Fans credit Forest’s ascent in part to many canny signings made by the club under the former manager Steve Cooper after it won promotion to the Premier League in 2022, and continued under Espírito Santo. The backing of the Greek shipping magnate Evangelos Marinakis, the Olympiakos owner currently suing a Greek football rival over allegations – which he denies – of match-fixing and a high-profile drug trafficking case in Greece, is also seen as key.

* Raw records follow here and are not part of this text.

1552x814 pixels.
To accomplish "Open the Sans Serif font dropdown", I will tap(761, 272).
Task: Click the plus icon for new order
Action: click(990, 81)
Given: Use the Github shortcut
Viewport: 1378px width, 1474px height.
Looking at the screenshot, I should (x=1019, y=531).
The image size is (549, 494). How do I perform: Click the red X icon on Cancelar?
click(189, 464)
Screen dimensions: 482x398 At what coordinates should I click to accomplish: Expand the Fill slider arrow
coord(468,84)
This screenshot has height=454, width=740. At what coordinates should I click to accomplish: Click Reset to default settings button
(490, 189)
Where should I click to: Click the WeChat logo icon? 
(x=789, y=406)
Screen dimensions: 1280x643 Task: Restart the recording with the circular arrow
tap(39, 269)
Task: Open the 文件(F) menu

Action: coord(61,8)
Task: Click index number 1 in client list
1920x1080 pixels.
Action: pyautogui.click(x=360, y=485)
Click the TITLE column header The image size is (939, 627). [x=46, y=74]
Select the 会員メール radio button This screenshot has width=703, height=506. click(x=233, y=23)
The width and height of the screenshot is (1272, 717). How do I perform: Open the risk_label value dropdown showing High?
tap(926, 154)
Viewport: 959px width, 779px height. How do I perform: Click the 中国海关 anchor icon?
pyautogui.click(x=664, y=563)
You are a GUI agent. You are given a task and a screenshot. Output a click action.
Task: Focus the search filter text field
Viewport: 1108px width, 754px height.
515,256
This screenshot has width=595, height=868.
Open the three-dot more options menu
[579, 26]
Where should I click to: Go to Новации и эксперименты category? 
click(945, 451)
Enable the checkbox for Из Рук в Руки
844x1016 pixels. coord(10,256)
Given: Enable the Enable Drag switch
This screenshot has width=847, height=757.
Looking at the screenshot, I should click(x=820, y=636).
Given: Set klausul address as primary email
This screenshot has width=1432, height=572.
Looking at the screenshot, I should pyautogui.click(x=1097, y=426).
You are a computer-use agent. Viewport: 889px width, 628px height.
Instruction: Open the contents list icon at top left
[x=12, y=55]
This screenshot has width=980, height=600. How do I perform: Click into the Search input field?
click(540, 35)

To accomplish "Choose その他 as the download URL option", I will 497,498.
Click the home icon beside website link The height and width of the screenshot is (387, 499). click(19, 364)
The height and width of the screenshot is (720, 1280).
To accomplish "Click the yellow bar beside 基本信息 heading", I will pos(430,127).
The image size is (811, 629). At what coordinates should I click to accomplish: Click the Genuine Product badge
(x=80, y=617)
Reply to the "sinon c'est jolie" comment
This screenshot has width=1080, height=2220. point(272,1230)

As yet, few pundits are willing to talk about Forest as possible title contenders. Espírito Santo says he is not even looking at the table. The Premier League’s data partner Opta has put the team’s chances of winning the English title at a chastening 0%. The fans don’t seem to care. “We are up there on merit, and I don’t care what the pundits say,” says Forest fan Lisa Fox.
For her, the glut of victories this season are bittersweet after losing her dad in 2023. After Forest’s last home game she and her daughter finally found a commemorative brick bearing his name and his phrase, “Don’t come home and say they’ve lost”, at the Trent End of the City Ground.
“We’re riding that crest of a wave and waiting for it to end, but I hope it doesn’t end on Tuesday,” Fox says. “You just think: ‘Come on Forest, let’s not go home and say that they’ve lost.’”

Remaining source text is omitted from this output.